[Items from a data source]
——
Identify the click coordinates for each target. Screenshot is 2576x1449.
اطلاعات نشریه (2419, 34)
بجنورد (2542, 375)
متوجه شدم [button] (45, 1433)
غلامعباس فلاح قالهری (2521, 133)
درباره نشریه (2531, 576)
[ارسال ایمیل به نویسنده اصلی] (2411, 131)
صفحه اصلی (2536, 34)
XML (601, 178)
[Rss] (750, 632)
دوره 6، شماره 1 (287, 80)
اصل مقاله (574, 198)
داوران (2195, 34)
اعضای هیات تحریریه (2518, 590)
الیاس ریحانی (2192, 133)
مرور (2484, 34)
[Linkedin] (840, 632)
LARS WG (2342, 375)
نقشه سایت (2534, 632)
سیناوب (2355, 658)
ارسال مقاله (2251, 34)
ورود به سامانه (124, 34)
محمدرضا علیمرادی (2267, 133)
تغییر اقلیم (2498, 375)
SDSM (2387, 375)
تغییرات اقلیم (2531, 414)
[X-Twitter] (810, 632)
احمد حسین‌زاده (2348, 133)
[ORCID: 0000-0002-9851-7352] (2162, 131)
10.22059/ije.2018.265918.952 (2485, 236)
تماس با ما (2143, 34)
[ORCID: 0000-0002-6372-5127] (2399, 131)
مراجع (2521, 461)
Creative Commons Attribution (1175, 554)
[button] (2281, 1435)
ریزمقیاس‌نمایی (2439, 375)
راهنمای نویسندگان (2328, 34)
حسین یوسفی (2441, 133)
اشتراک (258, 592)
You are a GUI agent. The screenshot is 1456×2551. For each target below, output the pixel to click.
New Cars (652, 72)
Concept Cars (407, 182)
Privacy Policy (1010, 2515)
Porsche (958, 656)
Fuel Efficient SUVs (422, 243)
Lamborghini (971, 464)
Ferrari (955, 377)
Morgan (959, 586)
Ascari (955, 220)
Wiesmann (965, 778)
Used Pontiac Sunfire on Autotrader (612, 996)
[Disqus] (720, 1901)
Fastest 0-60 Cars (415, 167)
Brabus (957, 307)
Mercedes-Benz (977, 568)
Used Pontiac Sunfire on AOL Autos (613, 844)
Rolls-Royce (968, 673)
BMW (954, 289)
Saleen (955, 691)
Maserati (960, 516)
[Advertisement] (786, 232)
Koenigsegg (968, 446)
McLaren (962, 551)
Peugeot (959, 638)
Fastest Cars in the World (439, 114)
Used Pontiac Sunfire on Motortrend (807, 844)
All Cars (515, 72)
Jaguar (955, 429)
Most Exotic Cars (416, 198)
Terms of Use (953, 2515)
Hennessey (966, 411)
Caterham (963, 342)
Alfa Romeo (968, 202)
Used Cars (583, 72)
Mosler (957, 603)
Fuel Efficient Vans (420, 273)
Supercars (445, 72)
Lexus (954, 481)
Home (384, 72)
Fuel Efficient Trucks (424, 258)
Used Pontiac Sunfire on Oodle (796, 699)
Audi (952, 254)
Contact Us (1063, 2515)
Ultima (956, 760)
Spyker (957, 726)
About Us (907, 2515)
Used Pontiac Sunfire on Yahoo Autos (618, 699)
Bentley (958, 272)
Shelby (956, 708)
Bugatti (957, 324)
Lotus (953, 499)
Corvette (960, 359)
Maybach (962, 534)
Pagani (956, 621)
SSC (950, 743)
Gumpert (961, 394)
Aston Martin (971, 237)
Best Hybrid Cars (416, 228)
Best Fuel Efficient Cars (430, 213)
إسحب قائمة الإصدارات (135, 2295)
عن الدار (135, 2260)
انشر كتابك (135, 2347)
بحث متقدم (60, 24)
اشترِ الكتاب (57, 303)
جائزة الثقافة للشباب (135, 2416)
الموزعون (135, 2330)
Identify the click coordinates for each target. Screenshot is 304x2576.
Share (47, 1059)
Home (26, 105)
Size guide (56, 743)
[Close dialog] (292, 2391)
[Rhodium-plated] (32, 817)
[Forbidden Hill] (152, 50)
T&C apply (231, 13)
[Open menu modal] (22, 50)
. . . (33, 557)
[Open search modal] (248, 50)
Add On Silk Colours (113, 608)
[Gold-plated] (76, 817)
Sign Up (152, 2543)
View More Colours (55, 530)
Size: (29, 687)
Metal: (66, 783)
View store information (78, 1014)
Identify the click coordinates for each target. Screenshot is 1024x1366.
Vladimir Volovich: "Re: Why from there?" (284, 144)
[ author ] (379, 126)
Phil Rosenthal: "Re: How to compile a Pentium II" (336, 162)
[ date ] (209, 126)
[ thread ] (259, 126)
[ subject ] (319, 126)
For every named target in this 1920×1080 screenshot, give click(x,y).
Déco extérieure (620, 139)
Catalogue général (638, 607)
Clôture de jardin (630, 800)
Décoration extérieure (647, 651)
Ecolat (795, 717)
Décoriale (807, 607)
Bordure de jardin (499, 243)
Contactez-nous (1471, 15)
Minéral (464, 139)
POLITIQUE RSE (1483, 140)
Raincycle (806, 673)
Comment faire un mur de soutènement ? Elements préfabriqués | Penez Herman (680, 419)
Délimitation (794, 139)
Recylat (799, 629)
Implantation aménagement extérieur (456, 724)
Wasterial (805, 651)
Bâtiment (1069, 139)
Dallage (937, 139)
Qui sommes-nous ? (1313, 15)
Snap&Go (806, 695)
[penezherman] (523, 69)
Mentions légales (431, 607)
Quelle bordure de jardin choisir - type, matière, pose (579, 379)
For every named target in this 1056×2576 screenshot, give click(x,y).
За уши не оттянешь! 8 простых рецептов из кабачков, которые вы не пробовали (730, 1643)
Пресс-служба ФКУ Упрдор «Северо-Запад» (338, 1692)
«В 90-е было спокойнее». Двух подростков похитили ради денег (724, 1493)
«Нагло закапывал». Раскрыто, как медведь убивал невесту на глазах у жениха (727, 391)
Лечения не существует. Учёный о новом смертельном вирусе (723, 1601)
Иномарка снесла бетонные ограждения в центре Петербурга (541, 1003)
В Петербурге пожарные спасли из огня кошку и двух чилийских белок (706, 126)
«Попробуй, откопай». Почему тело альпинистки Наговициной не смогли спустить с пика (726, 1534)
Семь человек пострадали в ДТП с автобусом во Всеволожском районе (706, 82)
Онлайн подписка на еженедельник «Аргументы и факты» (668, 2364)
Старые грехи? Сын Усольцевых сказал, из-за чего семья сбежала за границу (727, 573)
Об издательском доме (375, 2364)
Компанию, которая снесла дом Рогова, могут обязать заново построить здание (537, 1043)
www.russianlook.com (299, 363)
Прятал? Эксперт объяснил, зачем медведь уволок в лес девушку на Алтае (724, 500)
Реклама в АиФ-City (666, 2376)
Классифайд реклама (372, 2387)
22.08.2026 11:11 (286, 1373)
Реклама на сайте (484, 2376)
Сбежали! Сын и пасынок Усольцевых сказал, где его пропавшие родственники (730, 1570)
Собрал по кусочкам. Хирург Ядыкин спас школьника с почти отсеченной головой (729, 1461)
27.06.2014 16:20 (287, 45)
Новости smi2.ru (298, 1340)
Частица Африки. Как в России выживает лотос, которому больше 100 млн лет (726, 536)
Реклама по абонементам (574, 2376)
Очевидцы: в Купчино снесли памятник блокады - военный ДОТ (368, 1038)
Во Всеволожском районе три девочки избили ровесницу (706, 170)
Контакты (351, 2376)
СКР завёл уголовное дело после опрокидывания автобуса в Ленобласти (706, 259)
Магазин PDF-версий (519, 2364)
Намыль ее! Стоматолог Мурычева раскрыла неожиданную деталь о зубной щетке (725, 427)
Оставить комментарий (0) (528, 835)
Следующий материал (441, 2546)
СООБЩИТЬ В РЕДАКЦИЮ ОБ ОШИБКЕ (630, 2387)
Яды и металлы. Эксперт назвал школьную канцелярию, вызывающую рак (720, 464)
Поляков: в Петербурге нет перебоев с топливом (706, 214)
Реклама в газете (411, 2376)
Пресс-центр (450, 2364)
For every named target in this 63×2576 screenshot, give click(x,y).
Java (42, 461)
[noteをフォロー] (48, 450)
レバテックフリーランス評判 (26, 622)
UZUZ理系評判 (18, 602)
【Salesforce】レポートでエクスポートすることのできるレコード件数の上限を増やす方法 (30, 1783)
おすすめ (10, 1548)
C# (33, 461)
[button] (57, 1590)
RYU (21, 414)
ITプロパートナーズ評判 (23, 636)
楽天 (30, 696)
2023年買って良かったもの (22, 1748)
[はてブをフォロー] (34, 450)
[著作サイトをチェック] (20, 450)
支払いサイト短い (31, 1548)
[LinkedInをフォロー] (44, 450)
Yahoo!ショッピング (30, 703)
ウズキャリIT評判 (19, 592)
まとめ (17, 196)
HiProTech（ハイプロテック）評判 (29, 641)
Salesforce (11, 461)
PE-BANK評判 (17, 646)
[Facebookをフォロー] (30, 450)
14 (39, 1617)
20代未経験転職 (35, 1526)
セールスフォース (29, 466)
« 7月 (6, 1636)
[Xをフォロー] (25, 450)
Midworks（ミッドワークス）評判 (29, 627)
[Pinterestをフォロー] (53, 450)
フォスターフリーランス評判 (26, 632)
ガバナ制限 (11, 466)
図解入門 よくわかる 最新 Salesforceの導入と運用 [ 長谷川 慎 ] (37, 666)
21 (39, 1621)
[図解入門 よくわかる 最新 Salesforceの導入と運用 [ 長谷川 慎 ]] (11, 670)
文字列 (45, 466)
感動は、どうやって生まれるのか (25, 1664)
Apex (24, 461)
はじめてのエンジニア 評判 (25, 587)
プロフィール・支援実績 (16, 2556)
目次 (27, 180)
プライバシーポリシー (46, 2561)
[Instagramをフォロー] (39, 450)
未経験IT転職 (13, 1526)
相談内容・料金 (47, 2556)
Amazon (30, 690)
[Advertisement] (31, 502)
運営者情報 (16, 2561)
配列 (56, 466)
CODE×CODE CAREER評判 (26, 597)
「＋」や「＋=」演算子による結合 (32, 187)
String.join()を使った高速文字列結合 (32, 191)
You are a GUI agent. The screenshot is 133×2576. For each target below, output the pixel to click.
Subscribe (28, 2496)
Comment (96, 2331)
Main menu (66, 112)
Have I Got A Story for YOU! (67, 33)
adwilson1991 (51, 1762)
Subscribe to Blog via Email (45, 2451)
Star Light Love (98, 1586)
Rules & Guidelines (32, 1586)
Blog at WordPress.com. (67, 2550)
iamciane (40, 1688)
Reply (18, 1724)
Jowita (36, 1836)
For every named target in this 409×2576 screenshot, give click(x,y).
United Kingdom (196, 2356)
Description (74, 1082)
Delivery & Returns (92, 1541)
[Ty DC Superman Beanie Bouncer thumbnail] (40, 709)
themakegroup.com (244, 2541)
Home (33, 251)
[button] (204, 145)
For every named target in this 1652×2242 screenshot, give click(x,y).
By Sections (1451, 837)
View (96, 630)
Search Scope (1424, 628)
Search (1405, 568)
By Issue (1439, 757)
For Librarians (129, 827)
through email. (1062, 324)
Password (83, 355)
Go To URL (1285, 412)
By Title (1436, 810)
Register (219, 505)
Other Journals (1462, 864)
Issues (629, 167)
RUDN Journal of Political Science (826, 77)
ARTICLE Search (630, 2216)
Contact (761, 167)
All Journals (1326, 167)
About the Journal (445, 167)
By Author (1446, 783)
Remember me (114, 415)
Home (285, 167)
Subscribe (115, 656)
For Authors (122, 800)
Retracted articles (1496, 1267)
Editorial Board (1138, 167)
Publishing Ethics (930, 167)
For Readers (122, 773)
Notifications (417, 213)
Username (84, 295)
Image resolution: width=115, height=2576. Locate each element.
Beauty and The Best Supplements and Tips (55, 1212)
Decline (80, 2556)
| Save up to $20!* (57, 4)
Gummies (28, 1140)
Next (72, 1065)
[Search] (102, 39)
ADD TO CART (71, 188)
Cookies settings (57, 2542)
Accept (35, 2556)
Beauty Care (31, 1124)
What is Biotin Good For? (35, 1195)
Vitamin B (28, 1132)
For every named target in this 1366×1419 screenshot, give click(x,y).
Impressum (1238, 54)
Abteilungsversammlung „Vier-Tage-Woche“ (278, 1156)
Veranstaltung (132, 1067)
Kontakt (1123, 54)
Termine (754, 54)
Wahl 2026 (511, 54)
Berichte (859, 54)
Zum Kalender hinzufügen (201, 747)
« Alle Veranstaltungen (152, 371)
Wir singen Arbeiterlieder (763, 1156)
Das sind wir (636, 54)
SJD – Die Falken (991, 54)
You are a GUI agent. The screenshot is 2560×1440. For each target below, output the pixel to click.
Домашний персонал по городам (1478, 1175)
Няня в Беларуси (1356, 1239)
——
### The problem
From the records above, give again exactly the lines running from the line with "Issues (629, 167)" to the line with "Image resolution: width=115, height=2576.", inclusive.

### Reply
Issues (629, 167)
RUDN Journal of Political Science (826, 77)
ARTICLE Search (630, 2216)
Contact (761, 167)
All Journals (1326, 167)
About the Journal (445, 167)
By Author (1446, 783)
Remember me (114, 415)
Home (285, 167)
Subscribe (115, 656)
For Authors (122, 800)
Retracted articles (1496, 1267)
Editorial Board (1138, 167)
Publishing Ethics (930, 167)
For Readers (122, 773)
Notifications (417, 213)
Username (84, 295)
Image resolution: width=115, height=2576. Locate each element.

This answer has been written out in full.